__Exercise task__
Reproduce the lines exactly, covering the stretch from the line containing "Toggle Follow on this question" through the line containing "Action: point(1263,506)", both included.

__Extracted data entries__
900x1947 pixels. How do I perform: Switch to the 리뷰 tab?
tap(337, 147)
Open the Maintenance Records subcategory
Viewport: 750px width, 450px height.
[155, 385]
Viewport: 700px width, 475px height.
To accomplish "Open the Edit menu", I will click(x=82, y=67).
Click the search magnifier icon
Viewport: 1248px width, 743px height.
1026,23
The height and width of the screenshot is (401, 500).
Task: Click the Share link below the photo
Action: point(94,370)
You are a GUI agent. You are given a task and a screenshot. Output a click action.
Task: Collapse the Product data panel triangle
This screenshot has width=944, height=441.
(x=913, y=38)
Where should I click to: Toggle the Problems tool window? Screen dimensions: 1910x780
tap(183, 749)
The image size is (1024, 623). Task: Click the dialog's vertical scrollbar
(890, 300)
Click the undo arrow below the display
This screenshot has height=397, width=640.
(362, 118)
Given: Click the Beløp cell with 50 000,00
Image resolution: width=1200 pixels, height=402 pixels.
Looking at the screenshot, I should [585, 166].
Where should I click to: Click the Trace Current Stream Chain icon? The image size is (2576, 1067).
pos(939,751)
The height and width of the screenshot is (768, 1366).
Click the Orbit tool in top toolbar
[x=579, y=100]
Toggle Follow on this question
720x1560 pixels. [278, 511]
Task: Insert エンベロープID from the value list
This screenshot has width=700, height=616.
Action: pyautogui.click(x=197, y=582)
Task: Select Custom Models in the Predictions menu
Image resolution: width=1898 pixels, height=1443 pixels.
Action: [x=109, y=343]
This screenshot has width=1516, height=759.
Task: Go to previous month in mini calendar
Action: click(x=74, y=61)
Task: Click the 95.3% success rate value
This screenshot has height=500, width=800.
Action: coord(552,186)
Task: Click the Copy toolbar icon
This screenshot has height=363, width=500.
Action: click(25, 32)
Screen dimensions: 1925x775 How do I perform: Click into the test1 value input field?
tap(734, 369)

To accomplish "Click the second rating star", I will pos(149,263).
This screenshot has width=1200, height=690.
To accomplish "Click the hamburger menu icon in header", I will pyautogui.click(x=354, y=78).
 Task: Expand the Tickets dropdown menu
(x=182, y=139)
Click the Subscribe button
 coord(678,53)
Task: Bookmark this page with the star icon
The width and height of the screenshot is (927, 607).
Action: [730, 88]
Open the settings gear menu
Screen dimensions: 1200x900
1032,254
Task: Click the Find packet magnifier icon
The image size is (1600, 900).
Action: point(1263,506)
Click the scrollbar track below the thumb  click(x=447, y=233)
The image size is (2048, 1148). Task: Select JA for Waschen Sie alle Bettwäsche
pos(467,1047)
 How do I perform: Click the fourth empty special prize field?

__Output below__
Toggle Follow on this question
720x1560 pixels. [278, 511]
Task: Insert エンベロープID from the value list
This screenshot has width=700, height=616.
Action: pyautogui.click(x=197, y=582)
Task: Select Custom Models in the Predictions menu
Image resolution: width=1898 pixels, height=1443 pixels.
Action: [x=109, y=343]
This screenshot has width=1516, height=759.
Task: Go to previous month in mini calendar
Action: click(x=74, y=61)
Task: Click the 95.3% success rate value
This screenshot has height=500, width=800.
Action: coord(552,186)
Task: Click the Copy toolbar icon
This screenshot has height=363, width=500.
Action: click(25, 32)
Screen dimensions: 1925x775 How do I perform: Click into the test1 value input field?
tap(734, 369)

To accomplish "Click the second rating star", I will pos(149,263).
This screenshot has width=1200, height=690.
To accomplish "Click the hamburger menu icon in header", I will pyautogui.click(x=354, y=78).
 Task: Expand the Tickets dropdown menu
(x=182, y=139)
Click the Subscribe button
 coord(678,53)
Task: Bookmark this page with the star icon
The width and height of the screenshot is (927, 607).
Action: [730, 88]
Open the settings gear menu
Screen dimensions: 1200x900
1032,254
Task: Click the Find packet magnifier icon
The image size is (1600, 900).
Action: point(1263,506)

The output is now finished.